We don't have time to be crybabies about this. The talk on the presidential campaign trail about "hope" has its purpose. We cannot afford to remain befuddled and demoralized. But we must understand that hope is not something applied externally. Real hope resides within us. We generate it -- by proving that we are competent, earnest individuals who can discern between wishing and doing, who don't figure on getting something for nothing and who can be honest about the way the universe really works.

James Howard Kunstler is the author, most recently, of "World Made by Hand," a novel about America's post-oil future.

4 comments:

Mr. Sunshine said...

James Howard Kunstler is the author of a number of books on this subject. I recently read The Long Emergency, which I'd highly recommend for anyone interested in delving into the depths of our oil addiction. It will really set you back once you start to consider how interwoven all this fossil carbon is into everything in our lives. Then imagine a world where it isn't available to us any more.

We're going to need to re-engineer just about everything.

Think about the implications for life here without cheap (or any) fossil oil.

Geniusofdespair said...

Keep signing/getting signatures for Hometown Democracy....they still need you...

Tony Garcia said...

I'm not sure that supporting Hometown Democracy is the best idea. Clearly our elected officials don't always make the best decisions, but they are accountable for them. NIMBY-ism along with a mostly uneducated public (with regard to planning and development) make this a BAD idea. How are most people supposed to vote on issues when they don't really know the details. You and I might know, but I don't think most people take the time to care. That's why we have elected officials. The real fix to this problem is to support grassroots activism (aka blogging, going to civic meetings, talking to elected officials). Lets leave policy decisions to the people we elect to office.

Geniusofdespair said...

Thank you for writing. The people would only vote on comprehensive plan changes and nimby would not work -- as on UDB issues, the WHOLE county would have to vote. On City issues, the whole city would vote not just the area around the comp plan change.

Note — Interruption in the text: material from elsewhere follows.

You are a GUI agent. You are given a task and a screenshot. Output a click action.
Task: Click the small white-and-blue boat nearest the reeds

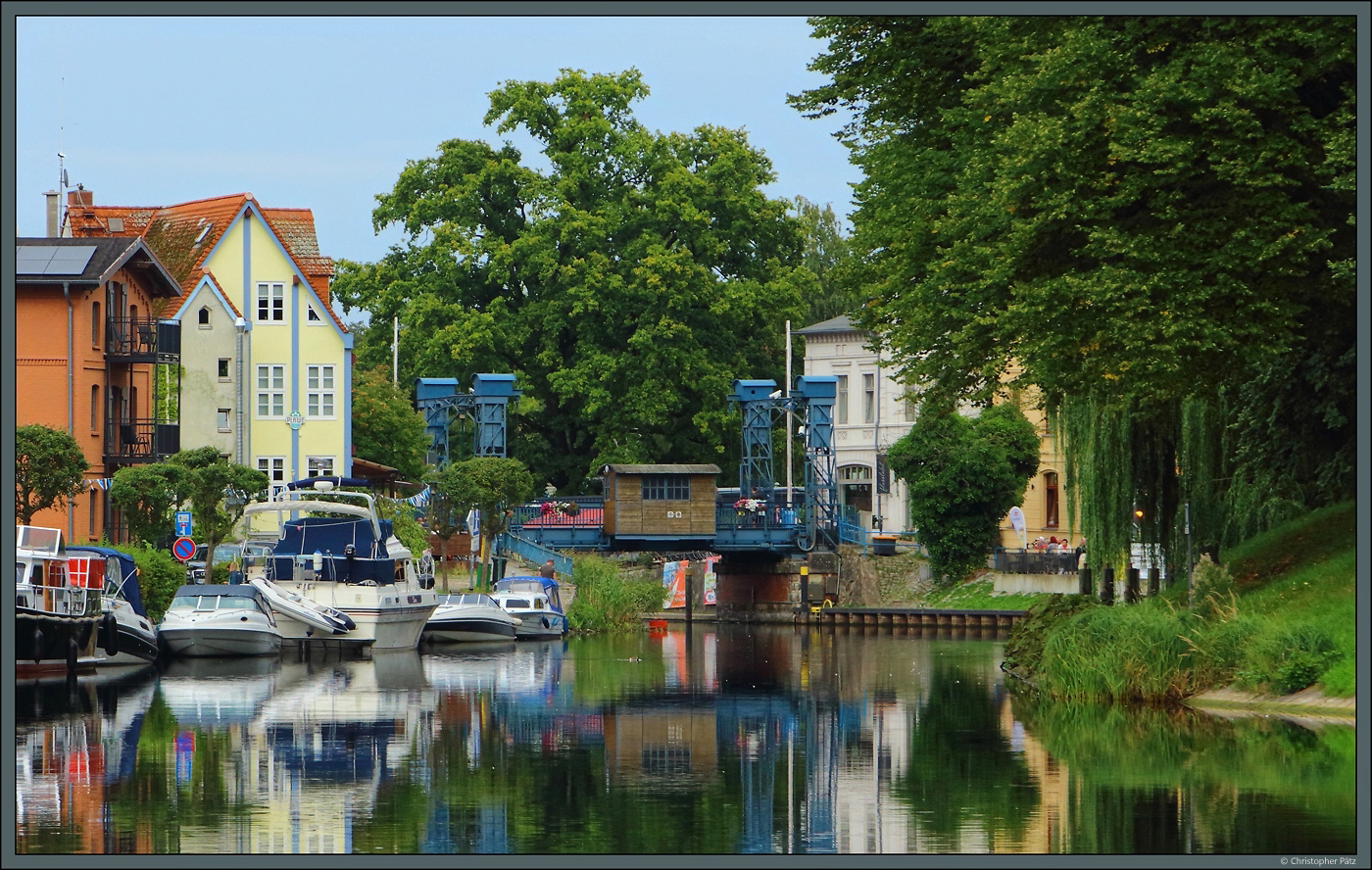[x=529, y=605]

The developer could not afford to influence the whole county for one development. The wheels would not stop turning, it would just mean we would see less comprehensive plan changes which would be good. Why have a plan if you are going to change it hundreds of times?

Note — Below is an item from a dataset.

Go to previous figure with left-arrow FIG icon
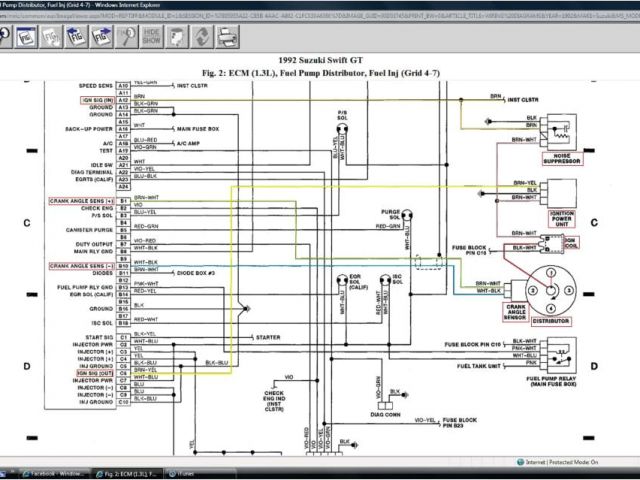This screenshot has width=640, height=480. [x=76, y=38]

Second: We don't elect the people to office in the county. That is the point!!!! Our elected officials are beholden to developers and a small fraction of the population and they listen to lobbyists ---they don't represent our best interests as a county.

There is district voting...Here is my take: (it is on the Seth Gordon post above) I was referring to how County Commissioners get re-elected:

They are re-elected because they have legislated it impossible for anyone to run a viable campaign against them, they have a slush fund of $350,000 a year (which they can carry over to an election year) to dish out perks for votes, they raid the lunch programs they set-up for seniors and bus them to polling locations and finally, there are single member districts (we can only vote out/on one commissioner not 13). We haven't unseated a sitting County Commissioner in 14 years (Katy Sorenson did it). We only get them out with retirement or arrest.